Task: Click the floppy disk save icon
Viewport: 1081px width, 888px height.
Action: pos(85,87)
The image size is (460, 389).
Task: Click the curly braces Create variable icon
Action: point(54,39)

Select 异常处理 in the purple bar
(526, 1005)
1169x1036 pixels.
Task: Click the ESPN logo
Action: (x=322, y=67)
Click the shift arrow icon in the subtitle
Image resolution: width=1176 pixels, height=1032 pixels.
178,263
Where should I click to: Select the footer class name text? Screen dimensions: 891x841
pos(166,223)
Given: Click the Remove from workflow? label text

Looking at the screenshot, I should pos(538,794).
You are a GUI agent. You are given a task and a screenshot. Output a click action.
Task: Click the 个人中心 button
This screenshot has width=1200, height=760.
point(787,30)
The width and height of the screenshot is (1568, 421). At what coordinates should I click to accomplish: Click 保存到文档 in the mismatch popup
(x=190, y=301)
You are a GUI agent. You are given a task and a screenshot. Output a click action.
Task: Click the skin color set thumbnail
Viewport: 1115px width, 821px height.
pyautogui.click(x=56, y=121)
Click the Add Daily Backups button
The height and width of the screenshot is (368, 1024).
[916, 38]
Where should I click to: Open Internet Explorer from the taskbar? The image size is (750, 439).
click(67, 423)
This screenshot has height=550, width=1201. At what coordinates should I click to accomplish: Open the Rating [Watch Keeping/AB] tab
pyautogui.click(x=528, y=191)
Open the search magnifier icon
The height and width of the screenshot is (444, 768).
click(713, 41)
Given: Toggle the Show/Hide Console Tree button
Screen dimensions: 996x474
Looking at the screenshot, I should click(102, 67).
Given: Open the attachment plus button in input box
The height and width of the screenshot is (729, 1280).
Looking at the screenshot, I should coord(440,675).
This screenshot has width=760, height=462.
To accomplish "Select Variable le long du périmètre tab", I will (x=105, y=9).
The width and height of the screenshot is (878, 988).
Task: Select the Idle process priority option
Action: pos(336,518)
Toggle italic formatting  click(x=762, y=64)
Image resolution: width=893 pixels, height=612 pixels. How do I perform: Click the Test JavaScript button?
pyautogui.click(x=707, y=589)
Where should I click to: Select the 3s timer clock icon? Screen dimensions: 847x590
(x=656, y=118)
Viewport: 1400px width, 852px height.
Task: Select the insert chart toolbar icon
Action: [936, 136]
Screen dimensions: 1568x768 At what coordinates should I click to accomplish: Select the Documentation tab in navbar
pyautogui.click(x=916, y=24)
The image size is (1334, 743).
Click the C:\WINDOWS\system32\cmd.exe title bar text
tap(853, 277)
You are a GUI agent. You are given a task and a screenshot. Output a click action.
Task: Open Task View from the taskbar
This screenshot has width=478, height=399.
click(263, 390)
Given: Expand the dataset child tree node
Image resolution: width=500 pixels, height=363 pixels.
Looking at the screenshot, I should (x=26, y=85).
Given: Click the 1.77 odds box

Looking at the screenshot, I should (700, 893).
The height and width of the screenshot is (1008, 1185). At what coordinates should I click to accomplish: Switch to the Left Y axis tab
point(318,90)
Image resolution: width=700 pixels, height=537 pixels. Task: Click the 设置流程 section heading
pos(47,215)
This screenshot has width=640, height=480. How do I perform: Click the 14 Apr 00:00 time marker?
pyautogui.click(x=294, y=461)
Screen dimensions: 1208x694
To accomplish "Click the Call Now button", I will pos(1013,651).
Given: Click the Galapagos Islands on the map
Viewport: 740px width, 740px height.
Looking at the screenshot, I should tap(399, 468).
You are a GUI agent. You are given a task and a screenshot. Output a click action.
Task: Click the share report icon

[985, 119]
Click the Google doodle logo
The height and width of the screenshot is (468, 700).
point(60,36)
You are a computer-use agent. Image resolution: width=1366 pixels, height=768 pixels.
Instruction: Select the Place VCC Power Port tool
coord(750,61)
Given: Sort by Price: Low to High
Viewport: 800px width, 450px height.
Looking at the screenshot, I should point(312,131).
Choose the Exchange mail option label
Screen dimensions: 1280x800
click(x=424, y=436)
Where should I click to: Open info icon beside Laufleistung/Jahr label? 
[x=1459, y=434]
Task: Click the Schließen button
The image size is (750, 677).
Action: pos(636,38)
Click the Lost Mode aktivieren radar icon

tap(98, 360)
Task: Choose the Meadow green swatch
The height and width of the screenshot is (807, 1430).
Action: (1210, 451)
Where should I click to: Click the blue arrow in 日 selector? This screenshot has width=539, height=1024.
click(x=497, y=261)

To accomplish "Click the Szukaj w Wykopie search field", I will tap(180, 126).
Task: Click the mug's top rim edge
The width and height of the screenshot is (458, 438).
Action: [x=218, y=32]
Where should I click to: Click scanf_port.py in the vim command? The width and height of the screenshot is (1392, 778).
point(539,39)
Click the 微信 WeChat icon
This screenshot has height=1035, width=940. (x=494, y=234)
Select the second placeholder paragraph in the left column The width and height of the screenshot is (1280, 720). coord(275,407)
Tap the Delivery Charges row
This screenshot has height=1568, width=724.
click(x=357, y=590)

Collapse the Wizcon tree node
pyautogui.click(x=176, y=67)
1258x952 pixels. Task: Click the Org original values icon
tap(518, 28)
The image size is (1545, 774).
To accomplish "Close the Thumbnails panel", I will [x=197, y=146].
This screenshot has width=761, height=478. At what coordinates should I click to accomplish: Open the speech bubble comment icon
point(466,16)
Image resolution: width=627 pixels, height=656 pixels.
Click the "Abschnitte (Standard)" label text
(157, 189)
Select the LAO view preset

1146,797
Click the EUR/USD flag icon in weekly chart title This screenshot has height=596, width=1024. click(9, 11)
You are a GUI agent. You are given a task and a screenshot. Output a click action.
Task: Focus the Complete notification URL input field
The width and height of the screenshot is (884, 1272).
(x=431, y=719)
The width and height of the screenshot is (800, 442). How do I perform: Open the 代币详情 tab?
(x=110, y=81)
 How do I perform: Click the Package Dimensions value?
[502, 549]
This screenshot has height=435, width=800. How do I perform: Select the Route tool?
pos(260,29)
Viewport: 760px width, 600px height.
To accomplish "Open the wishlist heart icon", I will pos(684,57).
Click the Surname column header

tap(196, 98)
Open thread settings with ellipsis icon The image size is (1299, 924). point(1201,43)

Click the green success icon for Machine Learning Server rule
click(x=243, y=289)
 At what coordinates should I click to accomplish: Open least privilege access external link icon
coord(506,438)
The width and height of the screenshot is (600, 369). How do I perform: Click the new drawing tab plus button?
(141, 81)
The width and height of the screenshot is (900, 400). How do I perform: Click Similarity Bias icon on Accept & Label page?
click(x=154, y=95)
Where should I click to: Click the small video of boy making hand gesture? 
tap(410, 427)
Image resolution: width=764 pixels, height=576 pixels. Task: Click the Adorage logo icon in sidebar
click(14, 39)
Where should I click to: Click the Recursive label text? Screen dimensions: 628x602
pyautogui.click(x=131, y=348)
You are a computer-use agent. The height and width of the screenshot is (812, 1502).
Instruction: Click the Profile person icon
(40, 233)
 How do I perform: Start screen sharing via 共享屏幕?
-.-.-
Aim of the task:
Wherever the string "input" appears in a line of the records, copy that line.

Response to the exercise:
Given: Open the attachment plus button in input box
Task: Focus the Complete notification URL input field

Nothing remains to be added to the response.